Run two simulations with slightly different initial conditions and compare them over the same time window.
Plot the pointwise separation between the two trajectories as a function of time.
Compare at least two values of r and describe how the qualitative behavior changes.

Short Discussion

Include a brief paragraph that answers these questions:

For how long do the nearby trajectories remain visually close?
Does the system appear random, periodic, or something in between? Explain.
What role does the parameter r seem to play in the shape or complexity of the trajectory?

Optional Extensions

Replace Euler’s method by a higher-order integrator and compare the trajectories.
Estimate the growth rate of the separation during the early part of the simulation.
Plot only one coordinate, for example $x(t)$, and compare the two runs in time.
Explore other initial conditions on the same attractor.

Tips for Success

Start with a small dt, such as 0.01, before you vary parameters.
Use the same dt and number of steps when you compare two trajectories.
Plot the separation on a logarithmic vertical axis if the early growth is hard to see.
Keep the parameter comparison focused.

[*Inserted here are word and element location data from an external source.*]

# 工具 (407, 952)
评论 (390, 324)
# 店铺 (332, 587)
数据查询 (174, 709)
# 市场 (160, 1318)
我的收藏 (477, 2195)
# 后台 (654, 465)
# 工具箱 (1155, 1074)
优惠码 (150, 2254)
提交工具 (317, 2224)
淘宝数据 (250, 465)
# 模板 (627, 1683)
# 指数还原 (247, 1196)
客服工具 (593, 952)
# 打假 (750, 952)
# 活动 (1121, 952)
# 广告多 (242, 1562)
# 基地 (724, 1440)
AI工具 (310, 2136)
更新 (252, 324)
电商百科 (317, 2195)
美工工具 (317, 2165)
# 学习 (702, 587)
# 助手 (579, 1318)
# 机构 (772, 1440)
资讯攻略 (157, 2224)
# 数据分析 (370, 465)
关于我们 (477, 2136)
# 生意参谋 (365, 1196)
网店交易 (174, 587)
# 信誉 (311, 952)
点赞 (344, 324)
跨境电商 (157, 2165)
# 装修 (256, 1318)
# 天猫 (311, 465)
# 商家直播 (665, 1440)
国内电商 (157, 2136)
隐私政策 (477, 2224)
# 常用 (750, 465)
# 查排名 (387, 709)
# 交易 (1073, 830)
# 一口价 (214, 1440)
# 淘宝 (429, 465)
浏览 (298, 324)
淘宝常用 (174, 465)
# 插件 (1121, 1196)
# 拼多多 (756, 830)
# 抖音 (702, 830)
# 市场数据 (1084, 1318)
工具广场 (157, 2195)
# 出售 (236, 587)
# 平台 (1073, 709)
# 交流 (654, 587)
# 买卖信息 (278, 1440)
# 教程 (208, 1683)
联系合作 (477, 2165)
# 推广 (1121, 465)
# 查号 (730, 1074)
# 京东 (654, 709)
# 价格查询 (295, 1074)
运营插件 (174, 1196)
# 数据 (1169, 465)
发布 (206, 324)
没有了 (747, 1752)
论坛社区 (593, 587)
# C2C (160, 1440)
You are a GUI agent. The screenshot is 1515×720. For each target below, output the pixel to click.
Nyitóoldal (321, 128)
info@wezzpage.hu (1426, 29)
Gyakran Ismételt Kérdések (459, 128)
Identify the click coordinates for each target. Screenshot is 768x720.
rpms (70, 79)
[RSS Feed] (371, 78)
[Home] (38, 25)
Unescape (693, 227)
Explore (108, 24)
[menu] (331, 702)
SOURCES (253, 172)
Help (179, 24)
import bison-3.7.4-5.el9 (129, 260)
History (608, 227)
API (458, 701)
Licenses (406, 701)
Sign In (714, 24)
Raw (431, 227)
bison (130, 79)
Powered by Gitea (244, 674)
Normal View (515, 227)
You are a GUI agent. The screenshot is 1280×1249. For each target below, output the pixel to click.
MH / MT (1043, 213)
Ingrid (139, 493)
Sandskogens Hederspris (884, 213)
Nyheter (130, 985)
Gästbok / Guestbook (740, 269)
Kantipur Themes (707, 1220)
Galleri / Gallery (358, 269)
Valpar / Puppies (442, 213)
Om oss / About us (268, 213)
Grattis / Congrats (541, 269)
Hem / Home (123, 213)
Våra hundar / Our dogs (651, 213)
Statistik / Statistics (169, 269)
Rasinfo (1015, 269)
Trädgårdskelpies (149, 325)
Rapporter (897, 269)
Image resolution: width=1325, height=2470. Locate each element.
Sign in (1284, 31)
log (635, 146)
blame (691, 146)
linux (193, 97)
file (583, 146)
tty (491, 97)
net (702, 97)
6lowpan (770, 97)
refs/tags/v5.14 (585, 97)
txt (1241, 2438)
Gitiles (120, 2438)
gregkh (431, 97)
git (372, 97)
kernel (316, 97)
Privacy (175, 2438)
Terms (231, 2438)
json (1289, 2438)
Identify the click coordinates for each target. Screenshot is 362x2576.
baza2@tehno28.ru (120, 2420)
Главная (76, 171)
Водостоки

Two or three values are enough if you interpret them well.

Tip

Reference code is available in amlab/extra/lorenz_attractor.py.

Good luck.

References

Lorenz, Edward N. 1963. “Deterministic Nonperiodic Flow.” Journal of the Atmospheric Sciences 20 (2): 130–41. https://doi.org/10.1175/1520-0469(1963)020<0130:DNF>2.0.CO;2.

Strogatz, Steven H. 2024. Nonlinear Dynamics and Chaos: With Applications to Physics, Biology, Chemistry, and Engineering. Chapman; Hall/CRC.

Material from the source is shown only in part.